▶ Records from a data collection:
══════════════════════════════

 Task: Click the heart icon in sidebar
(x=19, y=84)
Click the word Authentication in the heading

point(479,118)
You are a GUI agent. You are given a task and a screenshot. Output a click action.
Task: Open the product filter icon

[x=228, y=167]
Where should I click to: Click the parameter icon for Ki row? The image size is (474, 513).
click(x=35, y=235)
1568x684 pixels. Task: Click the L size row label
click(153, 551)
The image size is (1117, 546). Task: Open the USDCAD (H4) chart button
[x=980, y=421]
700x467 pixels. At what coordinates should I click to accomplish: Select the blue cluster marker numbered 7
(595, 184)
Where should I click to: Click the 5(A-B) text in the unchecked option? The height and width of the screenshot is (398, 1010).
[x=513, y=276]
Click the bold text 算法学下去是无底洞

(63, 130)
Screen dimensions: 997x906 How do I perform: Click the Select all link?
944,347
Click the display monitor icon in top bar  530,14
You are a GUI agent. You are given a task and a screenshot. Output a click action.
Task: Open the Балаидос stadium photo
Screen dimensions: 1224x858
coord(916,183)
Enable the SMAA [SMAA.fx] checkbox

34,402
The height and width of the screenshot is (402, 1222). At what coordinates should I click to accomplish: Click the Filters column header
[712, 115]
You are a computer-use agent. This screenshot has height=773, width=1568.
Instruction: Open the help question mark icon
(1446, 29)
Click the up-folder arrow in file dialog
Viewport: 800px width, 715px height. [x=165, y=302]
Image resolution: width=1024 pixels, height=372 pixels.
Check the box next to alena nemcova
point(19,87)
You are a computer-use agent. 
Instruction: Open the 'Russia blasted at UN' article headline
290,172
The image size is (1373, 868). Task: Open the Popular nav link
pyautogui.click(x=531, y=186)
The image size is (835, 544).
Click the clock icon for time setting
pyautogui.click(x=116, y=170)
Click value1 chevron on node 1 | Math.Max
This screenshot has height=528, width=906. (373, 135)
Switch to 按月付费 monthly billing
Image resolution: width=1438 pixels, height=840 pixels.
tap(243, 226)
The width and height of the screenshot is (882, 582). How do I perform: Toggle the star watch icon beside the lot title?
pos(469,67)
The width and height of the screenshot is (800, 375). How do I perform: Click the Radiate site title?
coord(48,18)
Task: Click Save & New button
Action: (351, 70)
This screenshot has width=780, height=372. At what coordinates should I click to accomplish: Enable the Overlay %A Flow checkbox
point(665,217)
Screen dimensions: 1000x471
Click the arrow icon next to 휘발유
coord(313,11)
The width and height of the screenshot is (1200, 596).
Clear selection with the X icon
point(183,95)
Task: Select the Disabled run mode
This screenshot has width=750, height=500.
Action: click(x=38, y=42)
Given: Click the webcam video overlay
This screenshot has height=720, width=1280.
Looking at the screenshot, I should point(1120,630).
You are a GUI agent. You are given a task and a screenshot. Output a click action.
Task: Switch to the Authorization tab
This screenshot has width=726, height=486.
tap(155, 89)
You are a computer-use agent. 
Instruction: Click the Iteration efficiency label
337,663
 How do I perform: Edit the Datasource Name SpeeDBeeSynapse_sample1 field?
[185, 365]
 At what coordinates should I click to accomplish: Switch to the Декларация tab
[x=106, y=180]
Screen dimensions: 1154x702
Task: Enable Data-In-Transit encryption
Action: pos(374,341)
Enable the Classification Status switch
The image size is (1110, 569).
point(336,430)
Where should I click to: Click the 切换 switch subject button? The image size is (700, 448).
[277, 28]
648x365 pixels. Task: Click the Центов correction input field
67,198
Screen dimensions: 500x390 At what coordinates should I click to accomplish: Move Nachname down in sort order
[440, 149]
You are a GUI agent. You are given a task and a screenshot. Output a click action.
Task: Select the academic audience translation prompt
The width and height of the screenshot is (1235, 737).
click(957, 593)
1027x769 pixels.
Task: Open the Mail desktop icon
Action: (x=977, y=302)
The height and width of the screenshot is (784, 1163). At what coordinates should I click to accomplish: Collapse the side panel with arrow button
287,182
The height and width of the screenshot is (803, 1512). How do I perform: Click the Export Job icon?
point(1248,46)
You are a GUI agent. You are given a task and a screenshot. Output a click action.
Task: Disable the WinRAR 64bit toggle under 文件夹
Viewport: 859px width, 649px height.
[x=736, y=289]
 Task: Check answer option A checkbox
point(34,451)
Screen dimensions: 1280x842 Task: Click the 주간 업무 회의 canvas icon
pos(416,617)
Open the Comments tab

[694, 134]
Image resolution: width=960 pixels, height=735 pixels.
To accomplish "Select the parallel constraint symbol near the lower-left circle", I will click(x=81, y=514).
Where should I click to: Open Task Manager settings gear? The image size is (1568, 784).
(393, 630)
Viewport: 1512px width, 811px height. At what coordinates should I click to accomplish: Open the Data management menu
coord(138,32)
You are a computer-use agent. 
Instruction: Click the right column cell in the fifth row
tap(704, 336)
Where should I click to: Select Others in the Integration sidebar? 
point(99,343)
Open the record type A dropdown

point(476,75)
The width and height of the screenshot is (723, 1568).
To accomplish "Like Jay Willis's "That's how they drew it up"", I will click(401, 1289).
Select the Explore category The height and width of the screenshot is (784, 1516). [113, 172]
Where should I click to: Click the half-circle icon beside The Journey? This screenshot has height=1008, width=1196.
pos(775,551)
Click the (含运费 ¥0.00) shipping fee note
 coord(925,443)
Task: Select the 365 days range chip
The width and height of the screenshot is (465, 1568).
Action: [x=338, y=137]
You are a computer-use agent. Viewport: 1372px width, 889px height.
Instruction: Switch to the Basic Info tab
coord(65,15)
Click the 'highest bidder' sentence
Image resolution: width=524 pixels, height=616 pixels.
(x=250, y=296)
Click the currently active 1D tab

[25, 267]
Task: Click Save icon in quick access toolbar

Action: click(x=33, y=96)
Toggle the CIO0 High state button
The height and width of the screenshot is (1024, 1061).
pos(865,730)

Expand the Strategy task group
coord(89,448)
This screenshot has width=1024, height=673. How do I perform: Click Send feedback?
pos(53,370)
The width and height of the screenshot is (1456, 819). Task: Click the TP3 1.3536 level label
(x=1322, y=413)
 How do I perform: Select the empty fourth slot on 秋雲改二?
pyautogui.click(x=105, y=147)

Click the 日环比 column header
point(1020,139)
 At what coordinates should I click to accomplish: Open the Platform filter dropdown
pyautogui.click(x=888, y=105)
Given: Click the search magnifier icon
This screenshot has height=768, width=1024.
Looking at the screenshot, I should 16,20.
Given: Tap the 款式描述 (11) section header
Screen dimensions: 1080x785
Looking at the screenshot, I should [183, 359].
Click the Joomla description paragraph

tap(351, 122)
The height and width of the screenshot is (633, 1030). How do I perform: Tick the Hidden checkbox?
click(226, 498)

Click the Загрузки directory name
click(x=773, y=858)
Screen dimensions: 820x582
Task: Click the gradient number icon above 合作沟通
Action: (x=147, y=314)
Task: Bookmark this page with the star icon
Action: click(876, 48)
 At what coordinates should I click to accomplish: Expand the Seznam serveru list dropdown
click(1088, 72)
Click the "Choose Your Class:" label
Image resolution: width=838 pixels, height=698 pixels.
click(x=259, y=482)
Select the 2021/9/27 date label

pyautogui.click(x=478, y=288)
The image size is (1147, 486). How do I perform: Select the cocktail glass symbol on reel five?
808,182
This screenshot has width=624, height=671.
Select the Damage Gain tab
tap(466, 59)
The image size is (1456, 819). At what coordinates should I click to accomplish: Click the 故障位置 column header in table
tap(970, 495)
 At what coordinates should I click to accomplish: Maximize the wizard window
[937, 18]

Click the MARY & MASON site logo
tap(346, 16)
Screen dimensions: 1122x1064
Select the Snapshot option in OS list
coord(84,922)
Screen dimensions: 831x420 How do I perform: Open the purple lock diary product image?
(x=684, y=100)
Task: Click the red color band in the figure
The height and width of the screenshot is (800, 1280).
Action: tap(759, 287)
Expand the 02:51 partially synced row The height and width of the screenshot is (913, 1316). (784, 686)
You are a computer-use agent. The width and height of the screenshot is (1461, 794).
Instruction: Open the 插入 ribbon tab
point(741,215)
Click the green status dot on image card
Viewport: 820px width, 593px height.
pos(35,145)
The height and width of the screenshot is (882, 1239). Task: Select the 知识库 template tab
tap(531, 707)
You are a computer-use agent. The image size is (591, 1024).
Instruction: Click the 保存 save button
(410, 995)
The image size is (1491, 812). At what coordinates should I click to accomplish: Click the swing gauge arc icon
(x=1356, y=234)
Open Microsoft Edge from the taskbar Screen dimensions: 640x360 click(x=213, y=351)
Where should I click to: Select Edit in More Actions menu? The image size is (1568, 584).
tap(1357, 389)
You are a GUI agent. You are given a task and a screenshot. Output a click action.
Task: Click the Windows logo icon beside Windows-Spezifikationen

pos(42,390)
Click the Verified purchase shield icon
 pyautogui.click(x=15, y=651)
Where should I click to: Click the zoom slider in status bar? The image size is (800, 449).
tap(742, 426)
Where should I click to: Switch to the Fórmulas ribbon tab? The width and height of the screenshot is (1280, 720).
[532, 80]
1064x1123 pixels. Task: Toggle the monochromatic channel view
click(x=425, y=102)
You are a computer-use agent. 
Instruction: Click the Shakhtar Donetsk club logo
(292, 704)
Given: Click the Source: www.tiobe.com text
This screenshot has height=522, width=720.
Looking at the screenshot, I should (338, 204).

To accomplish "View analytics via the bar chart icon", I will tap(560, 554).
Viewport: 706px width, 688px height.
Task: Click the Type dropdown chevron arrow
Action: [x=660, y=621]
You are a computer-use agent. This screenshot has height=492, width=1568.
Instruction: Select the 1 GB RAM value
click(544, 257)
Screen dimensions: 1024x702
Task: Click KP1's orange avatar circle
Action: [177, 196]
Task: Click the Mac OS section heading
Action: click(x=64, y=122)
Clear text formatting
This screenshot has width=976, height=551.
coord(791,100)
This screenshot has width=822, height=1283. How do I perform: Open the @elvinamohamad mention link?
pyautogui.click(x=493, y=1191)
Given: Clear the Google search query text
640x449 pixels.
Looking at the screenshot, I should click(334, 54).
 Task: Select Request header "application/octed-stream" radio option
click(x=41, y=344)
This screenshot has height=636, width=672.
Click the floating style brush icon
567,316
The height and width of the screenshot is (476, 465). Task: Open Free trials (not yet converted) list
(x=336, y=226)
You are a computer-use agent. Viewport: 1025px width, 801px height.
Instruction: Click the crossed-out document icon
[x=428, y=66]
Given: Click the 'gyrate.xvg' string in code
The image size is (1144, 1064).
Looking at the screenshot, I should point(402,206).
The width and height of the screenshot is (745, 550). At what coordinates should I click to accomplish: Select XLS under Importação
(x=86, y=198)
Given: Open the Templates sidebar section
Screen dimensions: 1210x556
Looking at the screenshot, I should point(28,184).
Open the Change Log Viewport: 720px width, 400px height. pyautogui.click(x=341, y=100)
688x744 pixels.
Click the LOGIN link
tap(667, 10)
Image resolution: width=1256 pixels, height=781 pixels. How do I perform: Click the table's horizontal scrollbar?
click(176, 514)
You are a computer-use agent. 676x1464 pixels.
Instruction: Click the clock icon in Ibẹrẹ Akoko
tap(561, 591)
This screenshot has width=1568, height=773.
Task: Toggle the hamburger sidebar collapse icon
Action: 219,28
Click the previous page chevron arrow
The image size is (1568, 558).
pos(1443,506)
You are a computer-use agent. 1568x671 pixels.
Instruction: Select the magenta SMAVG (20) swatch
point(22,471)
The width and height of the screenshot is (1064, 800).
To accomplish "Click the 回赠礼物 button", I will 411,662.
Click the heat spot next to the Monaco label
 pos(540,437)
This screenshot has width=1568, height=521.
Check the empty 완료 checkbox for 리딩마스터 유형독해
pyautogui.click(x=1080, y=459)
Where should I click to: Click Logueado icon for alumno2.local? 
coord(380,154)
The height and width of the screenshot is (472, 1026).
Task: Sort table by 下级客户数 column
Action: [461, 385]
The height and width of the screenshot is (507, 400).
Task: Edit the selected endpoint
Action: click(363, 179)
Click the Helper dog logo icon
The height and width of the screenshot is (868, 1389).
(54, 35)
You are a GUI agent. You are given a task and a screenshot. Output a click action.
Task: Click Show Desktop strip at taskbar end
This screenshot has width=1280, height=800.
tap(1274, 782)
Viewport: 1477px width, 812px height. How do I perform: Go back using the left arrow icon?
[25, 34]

══════════════════════════════

▶ Task requirements: Reproduce the lines above, beginning at the line with "700x467 pixels. At" and stopping after the line with "Click the display", exactly as they are.

▶ Expected output:
700x467 pixels. At what coordinates should I click to accomplish: Select the blue cluster marker numbered 7
(595, 184)
Where should I click to: Click the 5(A-B) text in the unchecked option? The height and width of the screenshot is (398, 1010).
[x=513, y=276]
Click the bold text 算法学下去是无底洞

(63, 130)
Screen dimensions: 997x906 How do I perform: Click the Select all link?
944,347
Click the display monitor icon in top bar  530,14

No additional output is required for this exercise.